Reference to Hildegard's Works:

Book of Divine Works I.4 (Campbell, pp. 130-263)

Throughout this long and complicated vision, the Living Light revealed to St. Hildegard the relationship between the heavens (macrocosm) and creation, including the human body (microcosm).  This vision not only describes the workings of the created world and how they mirror the heavenly realm, but this vision focuses on the relationship between the soul and the human body. To give you an example of how Hildegard relates this connection, the following is an excerpt:

“The whole human body is joined to its head, as too the earth, together with all its appendages, clings to the firmament; and the whole human person is governed by the head’s sensibility, just as each of the earth’s functions is fulfilled by the firmament. So too in this way, the soul experiences the things of heaven and earth, and the rationality by which it perceives those things of heaven and earth are fixed within it. For as the Word of God permeated all things in creating, so the soul permeates the whole body in operating with it. The soul is also the viridity of the flesh, for the human body grows and advances through it, like the earth made fruitful through moisture.  The soul is also the moisture of the body, moistening it like rain pouring upon the earth, lest it dry out.” (146)

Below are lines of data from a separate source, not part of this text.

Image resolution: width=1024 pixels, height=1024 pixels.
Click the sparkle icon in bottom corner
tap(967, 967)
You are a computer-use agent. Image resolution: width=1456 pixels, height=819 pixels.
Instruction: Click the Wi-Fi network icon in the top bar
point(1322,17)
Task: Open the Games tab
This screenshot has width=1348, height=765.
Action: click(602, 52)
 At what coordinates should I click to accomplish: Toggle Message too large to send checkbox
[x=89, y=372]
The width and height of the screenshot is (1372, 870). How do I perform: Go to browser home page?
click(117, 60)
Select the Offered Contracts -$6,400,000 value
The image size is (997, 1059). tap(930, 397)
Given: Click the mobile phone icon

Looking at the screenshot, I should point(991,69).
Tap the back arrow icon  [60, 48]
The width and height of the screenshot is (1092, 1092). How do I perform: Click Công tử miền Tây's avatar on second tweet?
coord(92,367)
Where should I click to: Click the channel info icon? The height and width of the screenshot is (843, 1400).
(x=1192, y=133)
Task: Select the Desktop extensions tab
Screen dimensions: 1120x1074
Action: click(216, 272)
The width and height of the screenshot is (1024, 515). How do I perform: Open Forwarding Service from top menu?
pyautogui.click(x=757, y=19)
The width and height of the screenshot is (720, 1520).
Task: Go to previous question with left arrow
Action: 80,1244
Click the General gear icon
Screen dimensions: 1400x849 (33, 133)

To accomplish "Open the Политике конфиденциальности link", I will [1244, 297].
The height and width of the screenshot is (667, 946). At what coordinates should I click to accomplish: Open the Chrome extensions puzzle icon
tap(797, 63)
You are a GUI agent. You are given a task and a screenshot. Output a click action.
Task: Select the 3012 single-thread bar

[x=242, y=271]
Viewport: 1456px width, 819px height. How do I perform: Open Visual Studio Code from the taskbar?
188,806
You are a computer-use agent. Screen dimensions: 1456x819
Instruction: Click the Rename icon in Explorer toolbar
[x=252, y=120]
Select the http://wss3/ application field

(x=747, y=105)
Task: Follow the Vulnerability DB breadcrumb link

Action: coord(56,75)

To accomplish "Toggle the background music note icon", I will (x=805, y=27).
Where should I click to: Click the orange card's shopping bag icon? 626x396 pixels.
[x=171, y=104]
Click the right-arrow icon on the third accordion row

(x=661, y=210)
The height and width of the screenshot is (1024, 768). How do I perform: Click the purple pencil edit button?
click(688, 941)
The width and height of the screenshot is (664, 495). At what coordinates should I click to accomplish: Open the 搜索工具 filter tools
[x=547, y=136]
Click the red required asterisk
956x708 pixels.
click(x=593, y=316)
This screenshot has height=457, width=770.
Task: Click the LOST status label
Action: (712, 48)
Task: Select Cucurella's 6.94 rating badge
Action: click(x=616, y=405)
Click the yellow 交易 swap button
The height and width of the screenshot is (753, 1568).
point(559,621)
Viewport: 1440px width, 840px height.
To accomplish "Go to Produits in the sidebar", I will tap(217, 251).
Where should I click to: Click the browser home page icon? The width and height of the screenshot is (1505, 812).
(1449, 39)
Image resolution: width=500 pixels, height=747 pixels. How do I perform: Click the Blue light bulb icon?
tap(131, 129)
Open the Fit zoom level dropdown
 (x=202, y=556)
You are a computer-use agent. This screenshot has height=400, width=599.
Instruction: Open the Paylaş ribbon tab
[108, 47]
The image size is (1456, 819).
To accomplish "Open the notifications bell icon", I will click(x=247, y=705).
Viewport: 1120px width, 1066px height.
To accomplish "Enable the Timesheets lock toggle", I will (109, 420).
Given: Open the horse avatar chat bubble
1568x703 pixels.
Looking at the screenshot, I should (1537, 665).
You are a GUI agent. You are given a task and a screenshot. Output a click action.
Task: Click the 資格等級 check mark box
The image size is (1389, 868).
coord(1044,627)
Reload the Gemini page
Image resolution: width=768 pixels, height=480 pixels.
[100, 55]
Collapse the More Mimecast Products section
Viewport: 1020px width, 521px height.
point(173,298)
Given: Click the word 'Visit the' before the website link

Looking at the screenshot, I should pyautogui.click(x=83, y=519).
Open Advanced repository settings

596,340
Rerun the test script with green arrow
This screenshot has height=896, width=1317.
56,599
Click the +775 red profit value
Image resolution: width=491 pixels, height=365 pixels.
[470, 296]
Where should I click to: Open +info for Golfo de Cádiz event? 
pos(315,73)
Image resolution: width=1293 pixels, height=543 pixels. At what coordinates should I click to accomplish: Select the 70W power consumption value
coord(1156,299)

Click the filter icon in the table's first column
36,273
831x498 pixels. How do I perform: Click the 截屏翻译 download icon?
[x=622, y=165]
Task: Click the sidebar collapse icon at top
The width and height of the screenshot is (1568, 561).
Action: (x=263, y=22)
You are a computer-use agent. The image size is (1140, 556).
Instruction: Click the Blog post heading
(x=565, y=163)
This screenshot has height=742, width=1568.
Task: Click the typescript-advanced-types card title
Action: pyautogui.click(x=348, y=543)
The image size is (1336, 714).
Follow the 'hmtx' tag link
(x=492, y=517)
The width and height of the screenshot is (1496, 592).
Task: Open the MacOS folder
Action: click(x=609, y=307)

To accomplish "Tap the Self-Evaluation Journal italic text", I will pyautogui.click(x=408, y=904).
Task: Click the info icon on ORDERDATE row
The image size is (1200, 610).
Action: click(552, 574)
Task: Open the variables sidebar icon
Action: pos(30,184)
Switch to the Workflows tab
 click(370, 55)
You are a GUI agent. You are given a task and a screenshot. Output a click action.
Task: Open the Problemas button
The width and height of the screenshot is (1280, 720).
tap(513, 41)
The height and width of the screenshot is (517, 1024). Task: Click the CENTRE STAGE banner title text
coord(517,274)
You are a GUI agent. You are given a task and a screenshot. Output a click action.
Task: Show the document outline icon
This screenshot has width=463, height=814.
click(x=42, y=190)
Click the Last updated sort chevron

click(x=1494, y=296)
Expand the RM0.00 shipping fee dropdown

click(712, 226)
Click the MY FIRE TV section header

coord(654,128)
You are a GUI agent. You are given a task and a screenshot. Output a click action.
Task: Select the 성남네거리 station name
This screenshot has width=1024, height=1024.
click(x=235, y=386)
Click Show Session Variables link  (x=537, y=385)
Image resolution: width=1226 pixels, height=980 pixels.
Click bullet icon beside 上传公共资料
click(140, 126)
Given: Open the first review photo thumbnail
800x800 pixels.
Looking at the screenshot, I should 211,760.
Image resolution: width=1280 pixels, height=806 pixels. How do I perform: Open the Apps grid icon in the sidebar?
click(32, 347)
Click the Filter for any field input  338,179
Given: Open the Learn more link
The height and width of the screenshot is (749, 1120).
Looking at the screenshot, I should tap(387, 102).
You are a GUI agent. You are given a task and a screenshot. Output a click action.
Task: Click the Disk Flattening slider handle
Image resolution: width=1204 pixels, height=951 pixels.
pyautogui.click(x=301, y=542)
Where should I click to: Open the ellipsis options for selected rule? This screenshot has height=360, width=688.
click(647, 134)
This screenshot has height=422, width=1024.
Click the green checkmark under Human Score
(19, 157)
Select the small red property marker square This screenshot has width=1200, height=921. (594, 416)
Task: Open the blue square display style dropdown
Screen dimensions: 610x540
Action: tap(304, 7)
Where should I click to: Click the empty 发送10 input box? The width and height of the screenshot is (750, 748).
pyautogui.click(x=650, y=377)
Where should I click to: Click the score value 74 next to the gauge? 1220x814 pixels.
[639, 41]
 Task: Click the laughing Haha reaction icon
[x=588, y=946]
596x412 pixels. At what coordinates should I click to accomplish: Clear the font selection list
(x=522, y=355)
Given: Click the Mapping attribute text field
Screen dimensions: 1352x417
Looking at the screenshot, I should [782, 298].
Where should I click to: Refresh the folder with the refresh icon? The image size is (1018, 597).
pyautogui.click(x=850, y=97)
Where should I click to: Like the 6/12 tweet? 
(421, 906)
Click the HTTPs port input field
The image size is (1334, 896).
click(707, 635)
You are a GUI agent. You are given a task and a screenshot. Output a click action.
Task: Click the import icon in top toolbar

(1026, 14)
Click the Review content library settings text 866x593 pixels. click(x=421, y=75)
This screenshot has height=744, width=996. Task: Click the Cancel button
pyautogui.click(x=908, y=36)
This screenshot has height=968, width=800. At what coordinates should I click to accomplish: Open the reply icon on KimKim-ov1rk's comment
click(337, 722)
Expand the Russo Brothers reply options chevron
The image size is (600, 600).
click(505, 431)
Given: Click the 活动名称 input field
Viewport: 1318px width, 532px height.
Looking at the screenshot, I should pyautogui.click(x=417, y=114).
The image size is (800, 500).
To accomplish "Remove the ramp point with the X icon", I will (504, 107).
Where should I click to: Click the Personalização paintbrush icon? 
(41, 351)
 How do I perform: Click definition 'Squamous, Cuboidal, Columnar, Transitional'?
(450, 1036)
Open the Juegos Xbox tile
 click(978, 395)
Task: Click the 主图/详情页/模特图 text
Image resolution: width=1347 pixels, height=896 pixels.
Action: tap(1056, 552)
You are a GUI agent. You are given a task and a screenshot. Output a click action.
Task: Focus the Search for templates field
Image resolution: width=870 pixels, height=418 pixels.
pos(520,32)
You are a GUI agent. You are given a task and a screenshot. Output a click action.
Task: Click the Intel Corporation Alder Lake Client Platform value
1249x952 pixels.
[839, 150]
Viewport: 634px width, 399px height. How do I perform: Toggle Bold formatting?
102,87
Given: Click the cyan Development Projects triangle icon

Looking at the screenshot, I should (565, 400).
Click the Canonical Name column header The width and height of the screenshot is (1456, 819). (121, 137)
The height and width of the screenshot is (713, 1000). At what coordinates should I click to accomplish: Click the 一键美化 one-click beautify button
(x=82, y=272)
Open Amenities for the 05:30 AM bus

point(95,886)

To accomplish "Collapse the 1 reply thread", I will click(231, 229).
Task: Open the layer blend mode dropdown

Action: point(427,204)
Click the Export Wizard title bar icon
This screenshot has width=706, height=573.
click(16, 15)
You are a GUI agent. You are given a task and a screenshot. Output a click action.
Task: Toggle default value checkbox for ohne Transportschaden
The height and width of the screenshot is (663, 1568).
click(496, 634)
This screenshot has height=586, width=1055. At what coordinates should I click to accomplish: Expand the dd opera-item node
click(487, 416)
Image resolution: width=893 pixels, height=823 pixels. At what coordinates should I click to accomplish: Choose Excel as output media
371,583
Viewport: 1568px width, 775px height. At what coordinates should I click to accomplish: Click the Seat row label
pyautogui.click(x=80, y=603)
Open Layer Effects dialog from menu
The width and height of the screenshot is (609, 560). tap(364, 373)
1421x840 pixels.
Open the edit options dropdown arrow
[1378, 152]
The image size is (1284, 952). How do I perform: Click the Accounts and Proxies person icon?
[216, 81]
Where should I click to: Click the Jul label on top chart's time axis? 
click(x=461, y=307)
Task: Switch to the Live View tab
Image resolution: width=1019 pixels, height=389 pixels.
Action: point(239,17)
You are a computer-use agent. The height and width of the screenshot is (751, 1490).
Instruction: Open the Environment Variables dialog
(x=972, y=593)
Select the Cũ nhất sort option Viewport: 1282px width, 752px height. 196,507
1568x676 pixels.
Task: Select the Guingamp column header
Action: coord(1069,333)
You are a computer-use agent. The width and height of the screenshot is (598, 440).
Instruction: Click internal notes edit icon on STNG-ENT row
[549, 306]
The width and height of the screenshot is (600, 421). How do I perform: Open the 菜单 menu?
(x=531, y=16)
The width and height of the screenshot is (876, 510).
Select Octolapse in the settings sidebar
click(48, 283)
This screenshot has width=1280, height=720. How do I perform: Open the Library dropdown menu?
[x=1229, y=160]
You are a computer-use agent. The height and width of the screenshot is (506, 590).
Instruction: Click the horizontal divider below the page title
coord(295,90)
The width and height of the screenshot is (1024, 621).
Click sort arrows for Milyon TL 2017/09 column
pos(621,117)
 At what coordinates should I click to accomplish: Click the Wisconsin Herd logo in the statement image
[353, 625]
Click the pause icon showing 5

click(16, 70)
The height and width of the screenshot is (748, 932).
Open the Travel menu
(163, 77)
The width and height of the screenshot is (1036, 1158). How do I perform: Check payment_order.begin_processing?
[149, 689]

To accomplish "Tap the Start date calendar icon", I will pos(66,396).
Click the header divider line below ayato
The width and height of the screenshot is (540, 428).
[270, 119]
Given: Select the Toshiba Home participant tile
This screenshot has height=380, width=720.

The length of this vision is in part due to the parallels that she drew between the human body, creation, the cosmos, and each month of the calendar year. She described the changes in one’s disposition based on what is unfolding in nature in a particular season and described in detail each of the seven days of creation.

Hildegard was a holistic thinker. This means that the overall health and well-being of a person depends on the health of their mind, body, and spirit. This particular vision affirms her integrated understanding of the relationship between the three. When one of the three of these are out of balance, the whole is affected. This is true not only of human beings, but of all creation. The microcosm  and macrocosm are reflections of one another. There is so much we can learn today from St. Hildegard with regard to our relationship with the earth. We are experiencing the consequences of imbalance.  This piece invites us to consider how we might help to restore balance.